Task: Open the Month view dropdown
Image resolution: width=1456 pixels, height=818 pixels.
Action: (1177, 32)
---
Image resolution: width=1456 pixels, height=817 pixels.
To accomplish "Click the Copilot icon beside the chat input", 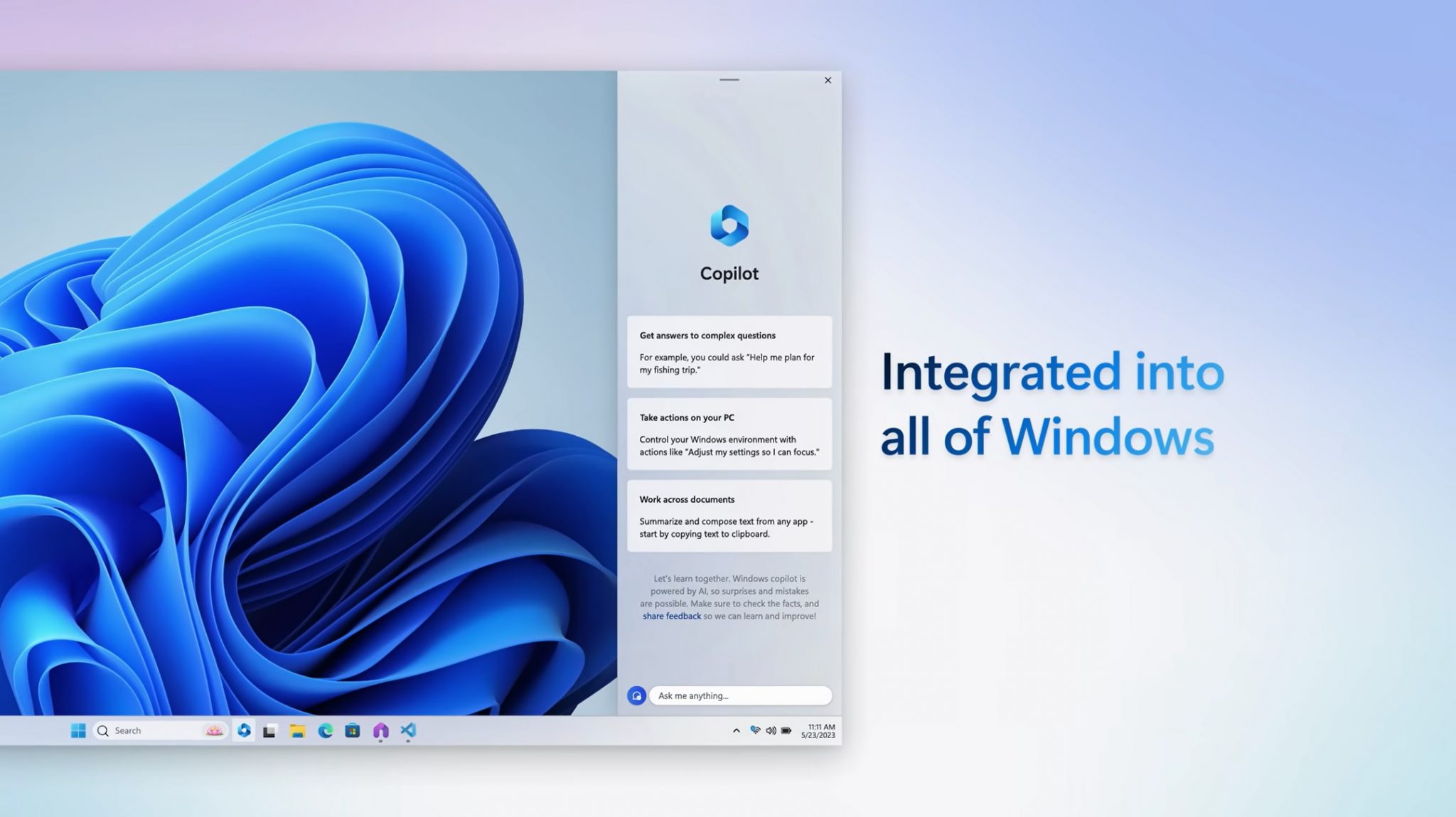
==
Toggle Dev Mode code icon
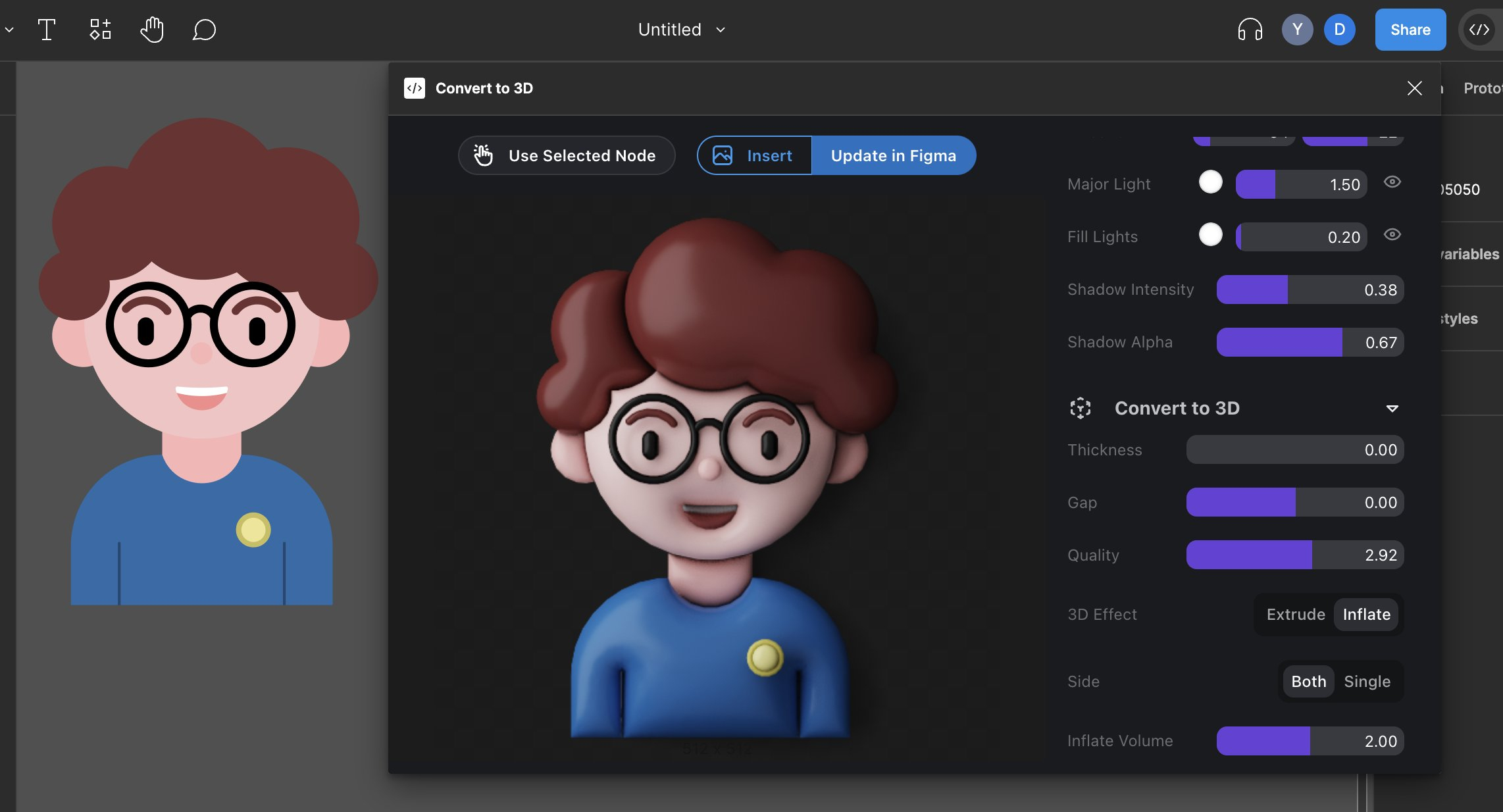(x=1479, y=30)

* [PROBLEM] In the listing above, find the line with "Image resolution: width=1456 pixels, height=817" and output every line through the one with "the Copilot icon", exactly, without the pictures.

* [YOUR RESPONSE]
Image resolution: width=1456 pixels, height=817 pixels.
To accomplish "Click the Copilot icon beside the chat input", 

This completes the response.